• _Recorded data_:
"""
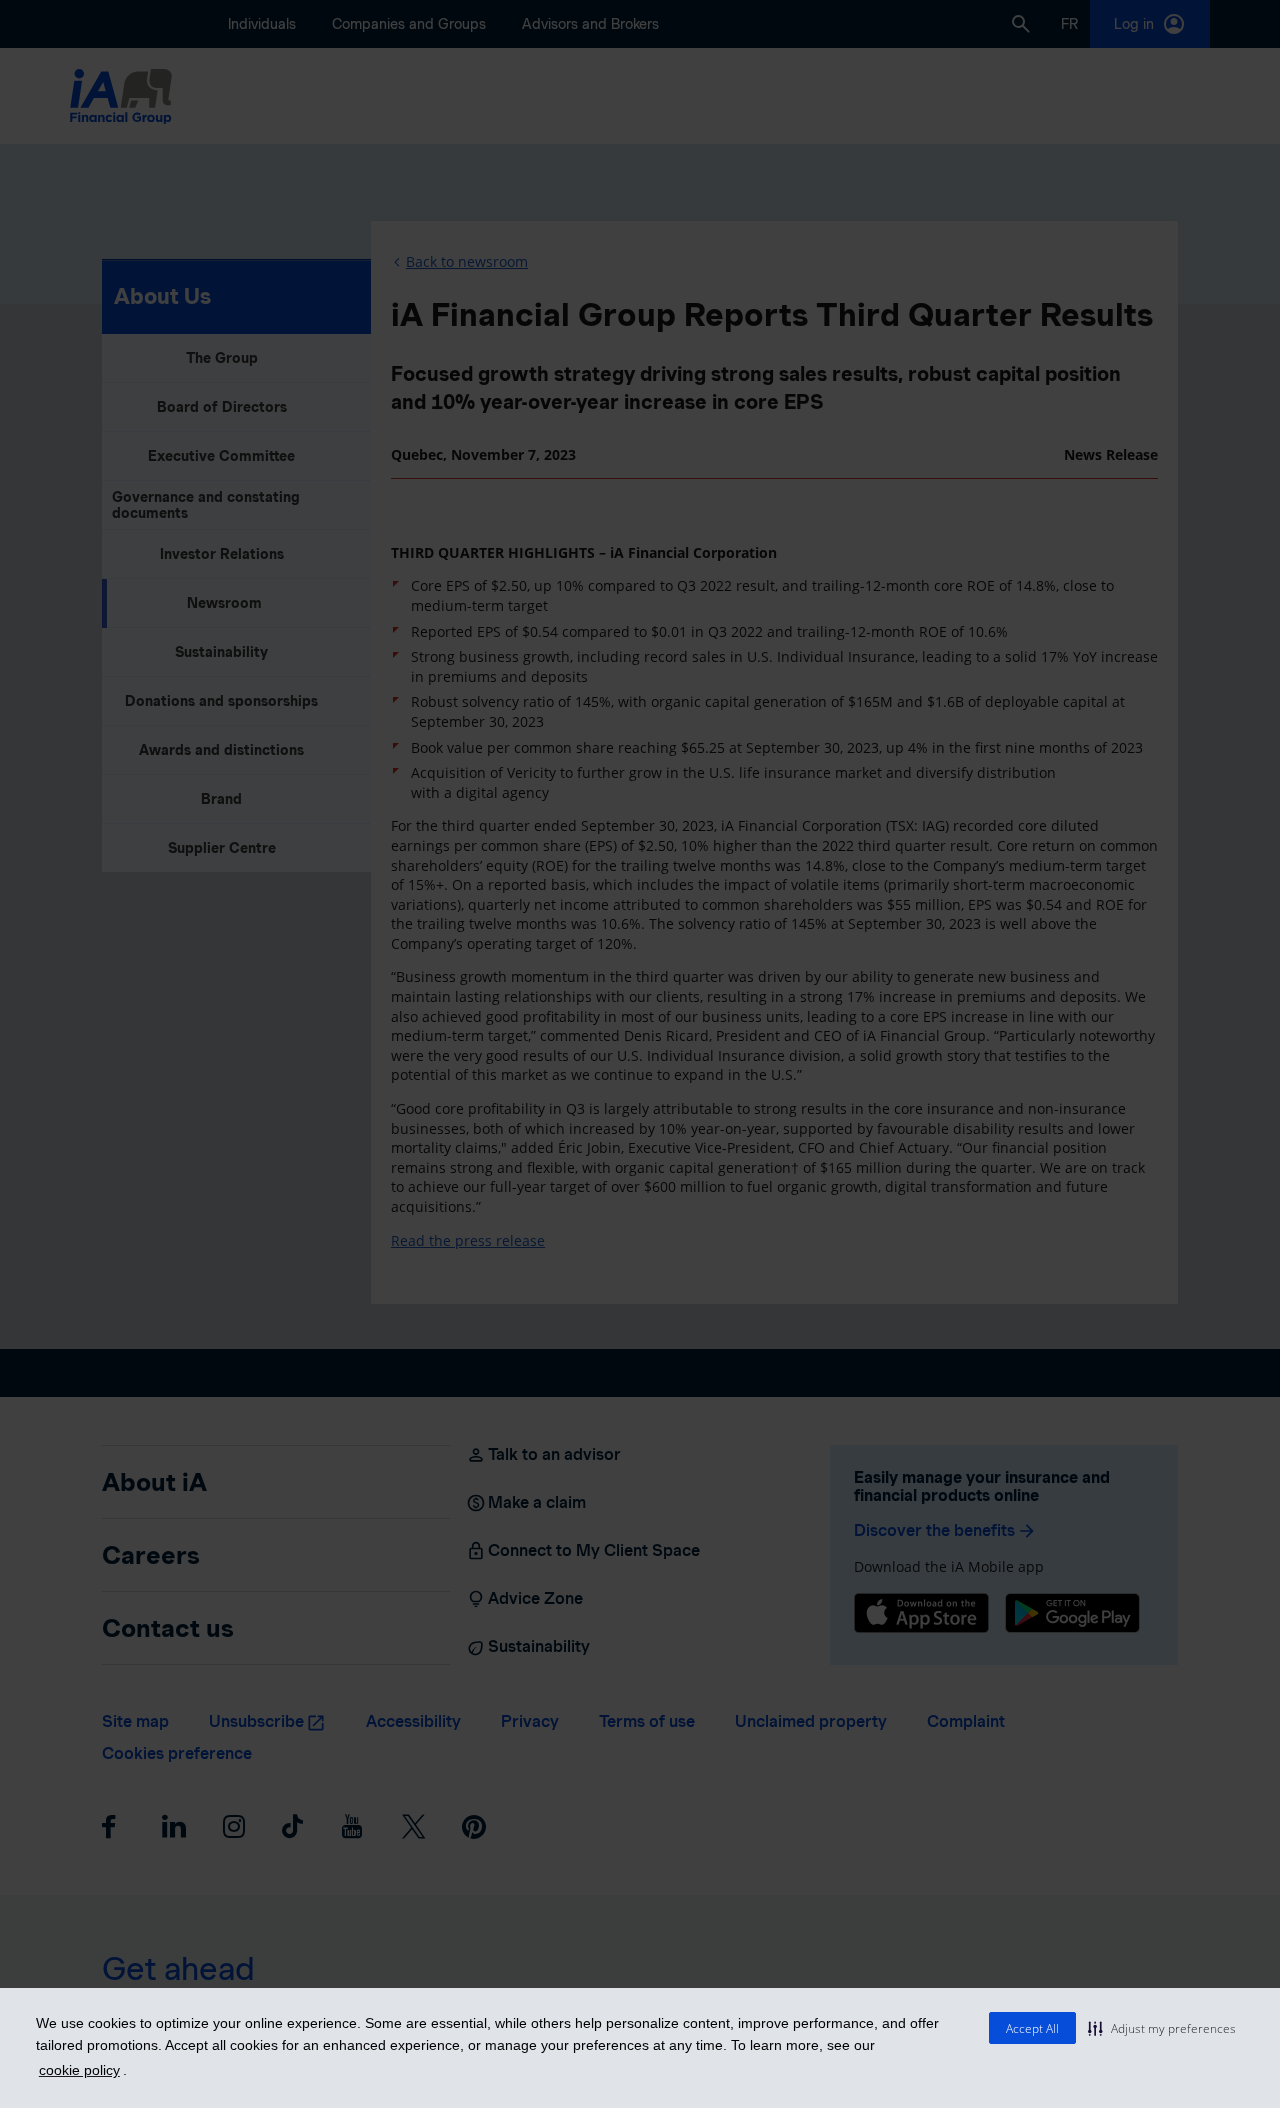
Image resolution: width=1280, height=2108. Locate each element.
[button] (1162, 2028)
"""
"""
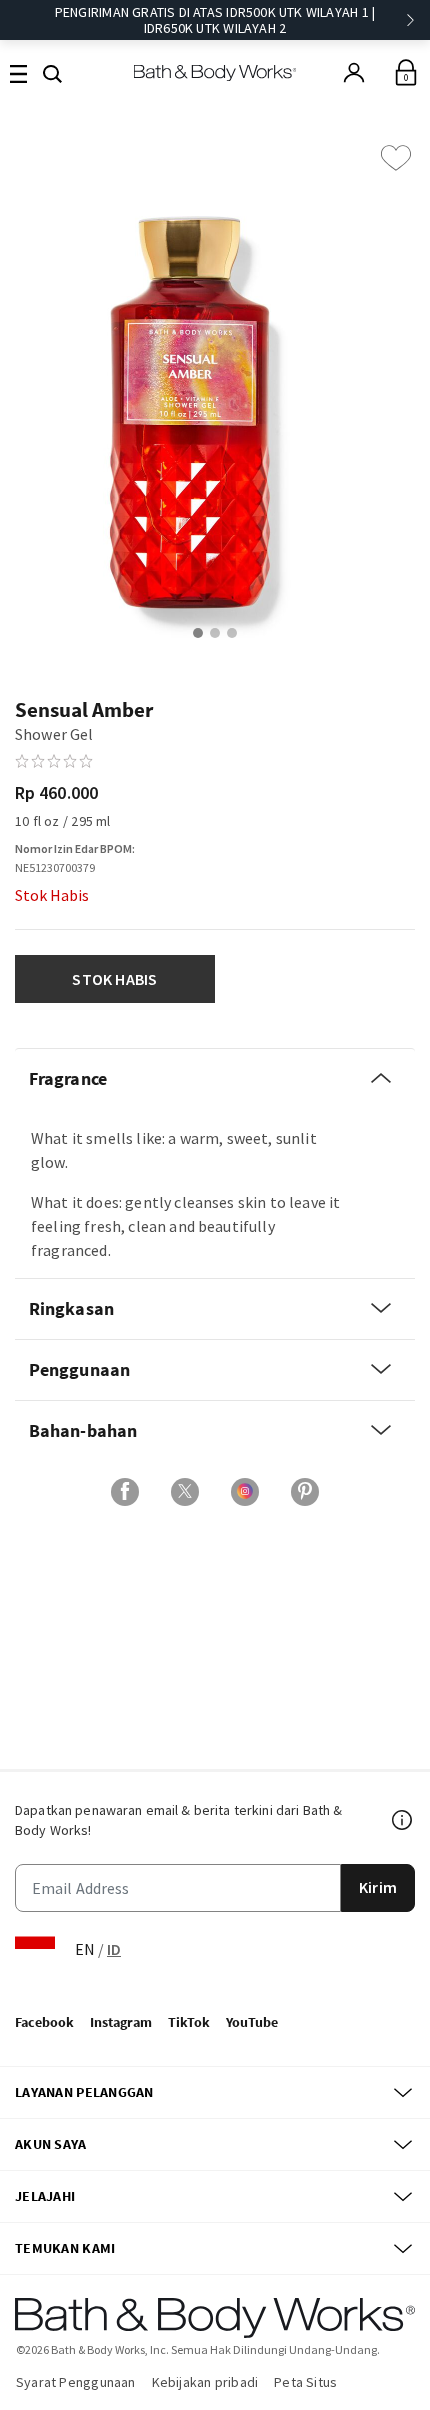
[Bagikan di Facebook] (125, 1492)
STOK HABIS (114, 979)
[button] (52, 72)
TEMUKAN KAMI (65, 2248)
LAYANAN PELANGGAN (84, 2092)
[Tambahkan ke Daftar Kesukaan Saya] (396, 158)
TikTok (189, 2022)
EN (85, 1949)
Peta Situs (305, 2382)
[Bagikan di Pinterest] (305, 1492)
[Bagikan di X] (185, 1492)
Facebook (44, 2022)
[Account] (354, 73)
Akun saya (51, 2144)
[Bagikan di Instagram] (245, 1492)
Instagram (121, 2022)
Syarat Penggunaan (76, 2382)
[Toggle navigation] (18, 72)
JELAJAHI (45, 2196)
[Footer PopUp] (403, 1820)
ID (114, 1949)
"""
• _Aim of the exercise_:
Scan the data for the string "Bagikan" and copy each line in which it occurs.

• _Written solution_:
[Bagikan di Facebook] (125, 1492)
[Bagikan di Pinterest] (305, 1492)
[Bagikan di X] (185, 1492)
[Bagikan di Instagram] (245, 1492)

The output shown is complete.